Given Miller’s reply, it is also worth noting that Hillary Clinton is not currently on the ballot.

“No, we’re going to go and beat Joe Biden fair and square here, absolutely,” Miller continued. “But I think you should have asked the same question to his perspective running mates in Senator Duckworth and Karen Bass because, just as we saw four years ago, it was the Democrats who took foreign assistance.”

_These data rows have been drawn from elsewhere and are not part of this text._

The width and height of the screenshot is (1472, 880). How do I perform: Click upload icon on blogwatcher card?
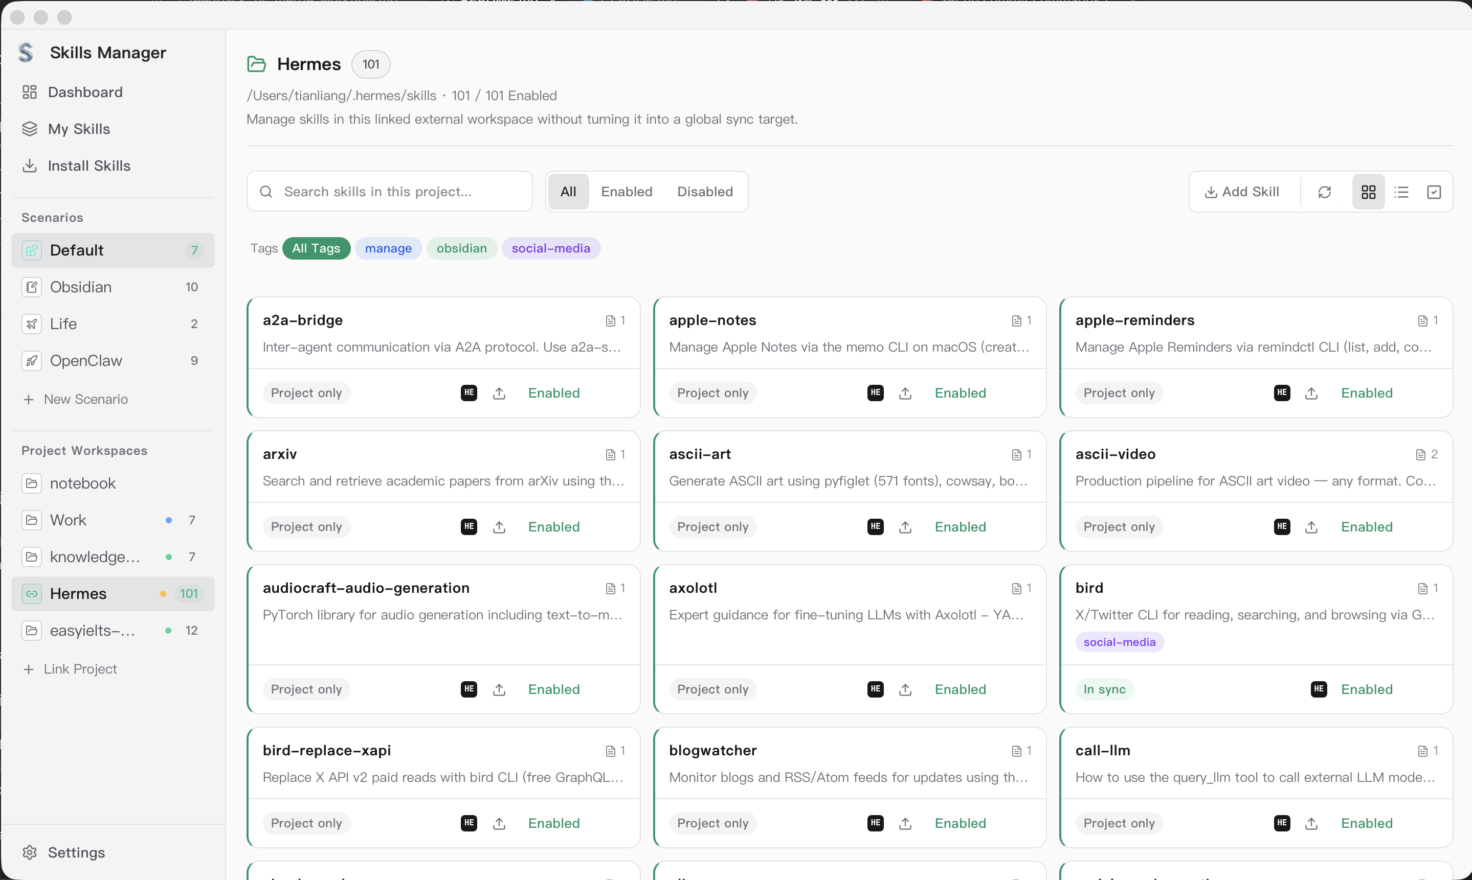pyautogui.click(x=905, y=823)
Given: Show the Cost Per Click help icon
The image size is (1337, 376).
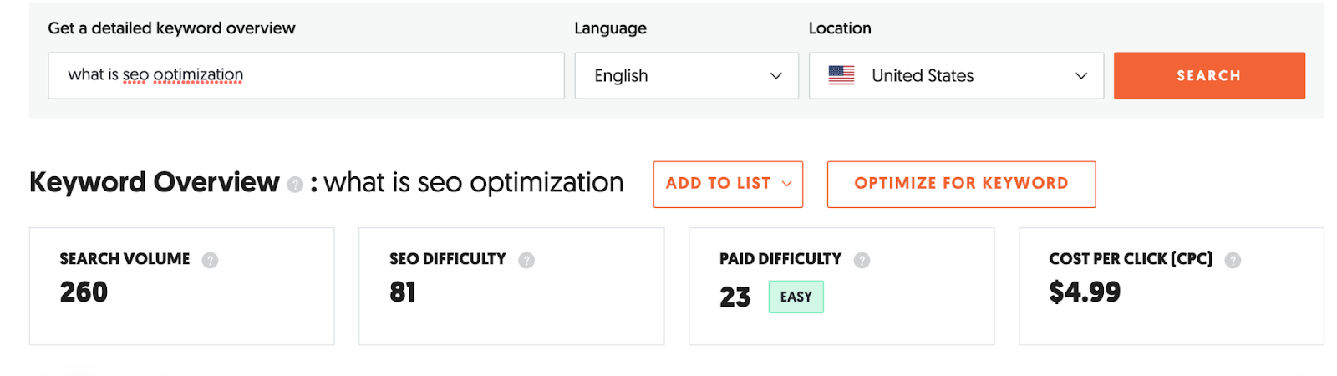Looking at the screenshot, I should tap(1233, 260).
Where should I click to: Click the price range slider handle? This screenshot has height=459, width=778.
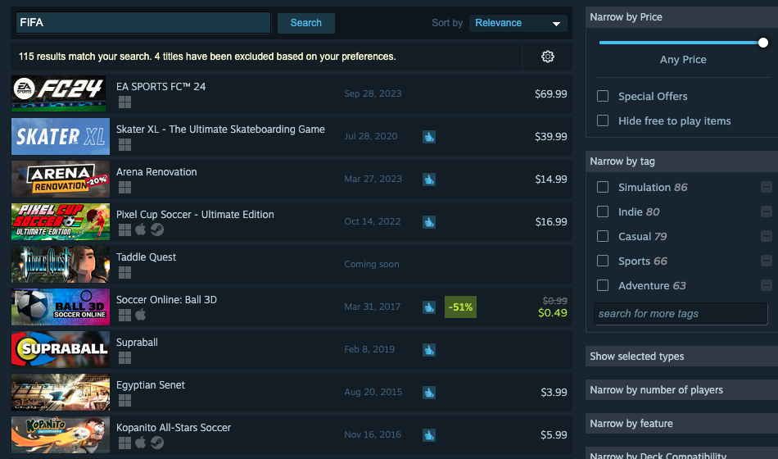point(763,43)
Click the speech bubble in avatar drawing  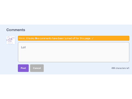coord(14,38)
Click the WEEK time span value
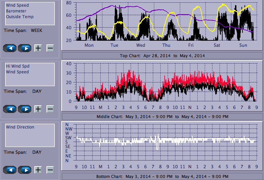 [x=36, y=30]
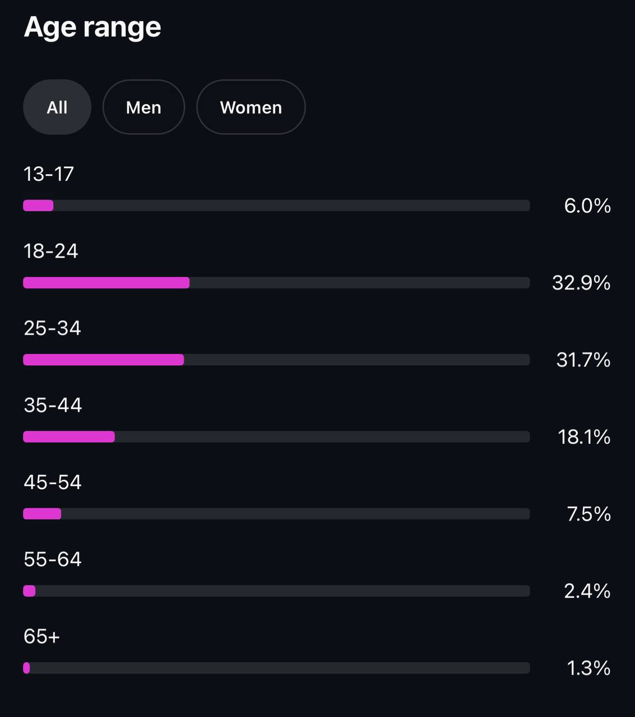
Task: Click the 18-24 age group bar
Action: (276, 283)

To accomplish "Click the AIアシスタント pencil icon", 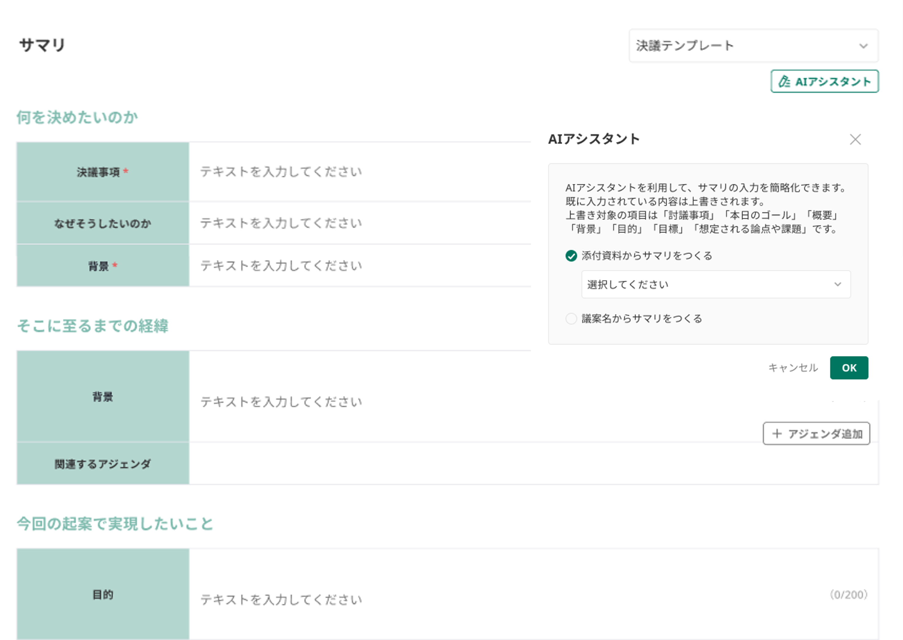I will [784, 82].
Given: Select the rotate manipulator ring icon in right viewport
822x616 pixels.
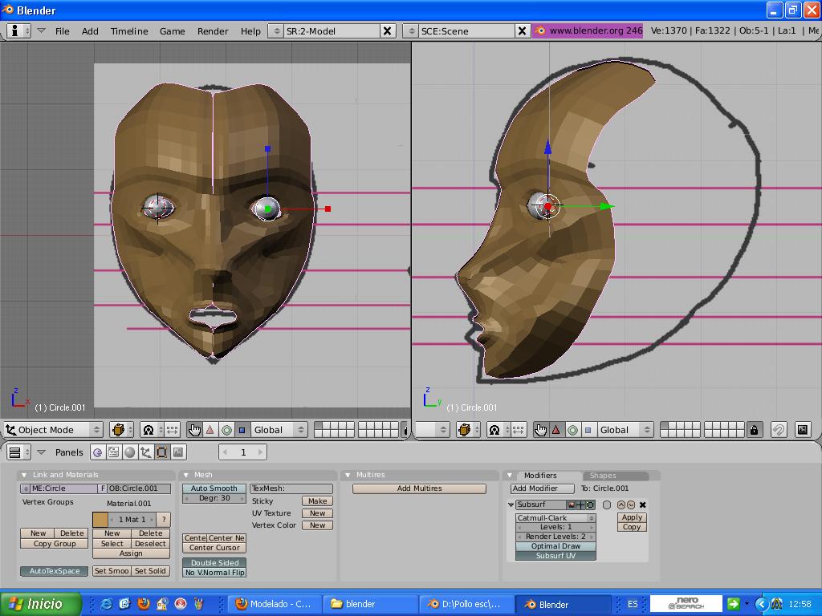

Both Rep. Karen Bass (D-Calif.) and Sen. Tammy Duckworth (D-Ill.) voted in support of Trump’s impeachment, Bass on the initial articles in December and Duckworth during the conviction phase. Again, that impeachment centered on Trump — by his own admission — having asked Ukrainian President Volodymyr Zelensky to announce an investigation into former vice president Joe Biden, given Biden’s son’s work in the country. Had Wallace asked them about the use of foreign assistance in a presidential campaign, that might have come up.

Again, the Zelensky request wasn’t the only one Trump reportedly made. Former national security adviser John Bolton’s book about his time in the Trump administration includes an allegation that Trump asked Chinese President Xi Jinping to directly assist in Trump’s reelection.

“Trump said approvingly that there was great hostility to China among the Democrats,” Bolton wrote. “Trump then, stunningly, turned the conversation to the coming U.S. presidential election, alluding to China’s economic capability and pleading with Xi to ensure he’d win. He stressed the importance of farmers and increased Chinese purchases of soybeans and wheat in the electoral outcome.”

As questions about his interactions with Ukraine mounted last year, Trump specifically suggested to reporters that China should investigate Biden, yielding the sort of information at the heart of Wallace’s question.

The effort to leverage foreign assistance may not be limited to Trump, either. The U.S. ambassador to Brazil is reported to have asked officials in that country to reduce tariffs on ethanol specifically to aid Trump’s reelection.

On Sunday, Wallace pressed Miller on the question.

“But can you flatly state that the Trump campaign and the administration will not accept foreign assistance this time?” he asked.

“Chris, I said that’s an absolutely silly question,” Miller replied. “We’re going to go and win this race fair and square and it’s the Democrats who are going to — ”

“I’m just asking for an — I’m asking for an answer,” Wallace interjected. “It’s a — it’s a yes or no question, Jason.”

“Chris, there is no foreign assistance that’s happening in this campaign,” Miller said. “But I would ask you to make sure that the Democrats aren’t going to do what they tried to pull four years ago because that’s exactly — they’re going to try to find every possible way to cheat and steal this election, 100 percent.”

Miller is again apparently referring to the dossier compiled by Steele, a document that has never been shown to have informed the Clinton campaign’s approach and that was not made public until shortly before Trump was inaugurated. And, again, Miller declined — understandably, given his position — to acknowledge the rationale for Wallace’s inquiry.

Trump himself was asked a similar question during an interview with George Stephanopoulos over a year ago.

“I think you might want to listen, there isn’t anything wrong with listening,” Trump said. “If somebody called from a country, Norway, [and said] ‘we have information on your opponent’ — oh, I think I’d want to hear it.”

That answer seems more likely to be accurate than Miller’s.